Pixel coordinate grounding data
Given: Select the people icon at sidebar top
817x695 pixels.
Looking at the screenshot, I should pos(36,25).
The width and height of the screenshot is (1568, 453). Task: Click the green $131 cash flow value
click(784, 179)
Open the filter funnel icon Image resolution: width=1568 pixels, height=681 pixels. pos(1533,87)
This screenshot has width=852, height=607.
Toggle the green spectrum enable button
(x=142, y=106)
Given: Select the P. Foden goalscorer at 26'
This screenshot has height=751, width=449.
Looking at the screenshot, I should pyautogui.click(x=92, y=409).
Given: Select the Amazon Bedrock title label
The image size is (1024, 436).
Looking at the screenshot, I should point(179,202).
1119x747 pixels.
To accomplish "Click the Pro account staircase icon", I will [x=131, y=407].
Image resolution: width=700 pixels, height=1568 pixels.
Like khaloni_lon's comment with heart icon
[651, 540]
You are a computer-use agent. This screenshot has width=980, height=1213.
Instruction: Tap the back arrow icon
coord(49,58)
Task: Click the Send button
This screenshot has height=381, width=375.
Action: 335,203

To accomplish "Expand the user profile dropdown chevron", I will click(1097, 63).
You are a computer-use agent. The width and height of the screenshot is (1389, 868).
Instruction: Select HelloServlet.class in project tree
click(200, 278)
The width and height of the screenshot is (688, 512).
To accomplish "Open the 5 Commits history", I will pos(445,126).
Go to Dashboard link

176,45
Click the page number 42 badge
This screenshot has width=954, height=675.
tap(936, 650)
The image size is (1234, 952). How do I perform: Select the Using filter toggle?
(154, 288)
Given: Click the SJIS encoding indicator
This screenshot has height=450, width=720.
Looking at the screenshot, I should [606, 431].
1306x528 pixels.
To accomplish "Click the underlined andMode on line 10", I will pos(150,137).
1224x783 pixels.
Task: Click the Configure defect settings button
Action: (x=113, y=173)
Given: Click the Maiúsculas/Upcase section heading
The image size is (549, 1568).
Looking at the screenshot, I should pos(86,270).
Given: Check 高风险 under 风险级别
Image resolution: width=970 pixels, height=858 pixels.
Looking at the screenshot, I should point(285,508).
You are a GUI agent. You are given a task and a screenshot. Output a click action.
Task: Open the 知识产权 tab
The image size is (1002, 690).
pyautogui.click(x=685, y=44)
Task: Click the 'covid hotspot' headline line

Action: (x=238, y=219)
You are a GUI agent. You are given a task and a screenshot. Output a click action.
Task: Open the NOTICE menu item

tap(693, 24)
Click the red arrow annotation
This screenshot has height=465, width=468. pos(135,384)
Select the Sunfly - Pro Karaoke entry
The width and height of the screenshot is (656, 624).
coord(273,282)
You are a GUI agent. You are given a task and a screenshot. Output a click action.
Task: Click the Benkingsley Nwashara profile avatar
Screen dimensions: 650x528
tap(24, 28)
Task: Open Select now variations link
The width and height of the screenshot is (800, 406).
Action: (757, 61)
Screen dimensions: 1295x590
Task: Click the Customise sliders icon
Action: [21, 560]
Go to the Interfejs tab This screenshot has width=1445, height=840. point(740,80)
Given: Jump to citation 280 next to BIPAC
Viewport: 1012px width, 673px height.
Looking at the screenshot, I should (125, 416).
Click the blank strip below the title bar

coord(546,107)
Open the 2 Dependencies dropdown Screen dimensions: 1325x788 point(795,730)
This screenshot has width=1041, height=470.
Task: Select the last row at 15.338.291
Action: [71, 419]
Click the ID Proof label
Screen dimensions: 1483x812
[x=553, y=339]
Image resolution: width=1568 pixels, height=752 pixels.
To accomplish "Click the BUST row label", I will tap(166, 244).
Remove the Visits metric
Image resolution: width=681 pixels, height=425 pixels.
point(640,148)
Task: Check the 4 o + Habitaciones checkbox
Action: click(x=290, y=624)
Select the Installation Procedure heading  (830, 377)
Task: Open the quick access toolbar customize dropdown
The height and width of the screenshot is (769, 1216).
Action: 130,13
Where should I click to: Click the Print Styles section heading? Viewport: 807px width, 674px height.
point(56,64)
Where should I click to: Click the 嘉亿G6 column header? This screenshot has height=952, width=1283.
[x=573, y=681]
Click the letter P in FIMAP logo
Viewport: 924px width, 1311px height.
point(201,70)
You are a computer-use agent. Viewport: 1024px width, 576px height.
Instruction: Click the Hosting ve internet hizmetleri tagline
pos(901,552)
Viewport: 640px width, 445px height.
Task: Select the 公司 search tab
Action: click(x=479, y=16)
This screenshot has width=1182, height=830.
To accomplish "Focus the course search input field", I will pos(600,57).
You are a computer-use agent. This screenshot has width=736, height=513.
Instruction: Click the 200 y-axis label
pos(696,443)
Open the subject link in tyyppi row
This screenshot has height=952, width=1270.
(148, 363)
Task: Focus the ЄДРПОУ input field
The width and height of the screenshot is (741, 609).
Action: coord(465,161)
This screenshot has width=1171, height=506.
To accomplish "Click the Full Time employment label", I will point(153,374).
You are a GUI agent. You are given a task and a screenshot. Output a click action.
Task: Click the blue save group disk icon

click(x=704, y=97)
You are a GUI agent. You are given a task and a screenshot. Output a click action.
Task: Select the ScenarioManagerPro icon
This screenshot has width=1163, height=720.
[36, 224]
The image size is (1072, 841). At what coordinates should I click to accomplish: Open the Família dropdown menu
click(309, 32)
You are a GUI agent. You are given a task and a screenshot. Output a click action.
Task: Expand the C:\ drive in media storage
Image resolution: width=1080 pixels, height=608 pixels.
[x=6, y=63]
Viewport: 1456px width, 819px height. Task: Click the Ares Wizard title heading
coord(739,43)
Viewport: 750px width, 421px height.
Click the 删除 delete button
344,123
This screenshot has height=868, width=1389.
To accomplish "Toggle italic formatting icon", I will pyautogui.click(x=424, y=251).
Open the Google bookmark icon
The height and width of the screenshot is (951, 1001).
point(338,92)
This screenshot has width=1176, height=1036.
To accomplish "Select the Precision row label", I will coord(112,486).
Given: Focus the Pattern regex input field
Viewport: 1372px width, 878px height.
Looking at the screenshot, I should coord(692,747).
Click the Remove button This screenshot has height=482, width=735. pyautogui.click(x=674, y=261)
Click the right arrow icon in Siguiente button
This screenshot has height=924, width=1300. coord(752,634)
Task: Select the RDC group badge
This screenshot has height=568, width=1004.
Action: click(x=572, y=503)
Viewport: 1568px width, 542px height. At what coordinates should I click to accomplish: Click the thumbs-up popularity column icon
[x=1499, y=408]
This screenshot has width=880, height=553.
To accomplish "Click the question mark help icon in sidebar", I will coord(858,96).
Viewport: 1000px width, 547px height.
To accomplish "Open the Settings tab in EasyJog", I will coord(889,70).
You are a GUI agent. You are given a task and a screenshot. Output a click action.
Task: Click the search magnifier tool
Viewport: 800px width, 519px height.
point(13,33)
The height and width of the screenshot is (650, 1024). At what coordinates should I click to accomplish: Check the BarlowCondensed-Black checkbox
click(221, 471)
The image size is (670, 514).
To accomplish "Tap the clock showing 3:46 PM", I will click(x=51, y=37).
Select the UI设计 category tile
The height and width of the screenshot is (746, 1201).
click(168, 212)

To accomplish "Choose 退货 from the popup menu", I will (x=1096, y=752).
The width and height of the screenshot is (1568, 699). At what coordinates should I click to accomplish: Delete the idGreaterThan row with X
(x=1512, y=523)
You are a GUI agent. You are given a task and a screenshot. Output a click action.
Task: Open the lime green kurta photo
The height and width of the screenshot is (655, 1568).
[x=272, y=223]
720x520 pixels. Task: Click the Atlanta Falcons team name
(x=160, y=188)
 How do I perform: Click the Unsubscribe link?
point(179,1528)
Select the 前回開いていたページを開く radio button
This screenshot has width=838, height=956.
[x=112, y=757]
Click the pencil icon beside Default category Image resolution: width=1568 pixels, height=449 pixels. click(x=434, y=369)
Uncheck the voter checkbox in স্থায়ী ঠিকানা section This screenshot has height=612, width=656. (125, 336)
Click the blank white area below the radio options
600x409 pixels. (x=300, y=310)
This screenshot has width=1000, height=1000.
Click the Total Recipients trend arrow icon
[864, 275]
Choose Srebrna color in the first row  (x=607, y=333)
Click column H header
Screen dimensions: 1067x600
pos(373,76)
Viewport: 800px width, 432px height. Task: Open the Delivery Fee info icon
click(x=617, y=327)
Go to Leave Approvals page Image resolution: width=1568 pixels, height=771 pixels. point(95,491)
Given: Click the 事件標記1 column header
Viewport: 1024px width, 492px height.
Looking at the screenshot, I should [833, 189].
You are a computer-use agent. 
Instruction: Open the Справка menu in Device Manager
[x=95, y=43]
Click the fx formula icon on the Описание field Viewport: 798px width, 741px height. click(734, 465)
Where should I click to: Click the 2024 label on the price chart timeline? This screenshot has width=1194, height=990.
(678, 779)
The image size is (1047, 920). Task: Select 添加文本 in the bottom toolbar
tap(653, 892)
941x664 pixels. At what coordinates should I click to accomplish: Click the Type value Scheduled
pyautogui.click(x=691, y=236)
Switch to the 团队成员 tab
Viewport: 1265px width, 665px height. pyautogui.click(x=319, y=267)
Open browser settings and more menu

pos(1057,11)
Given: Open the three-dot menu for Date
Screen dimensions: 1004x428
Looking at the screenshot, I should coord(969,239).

▶ [Work required] Where a line in the records above contains the string "input", copy that line.

▶ [Result of this task]
To accomplish "Focus the course search input field", I will pos(600,57).
Task: Focus the ЄДРПОУ input field
Given: Focus the Pattern regex input field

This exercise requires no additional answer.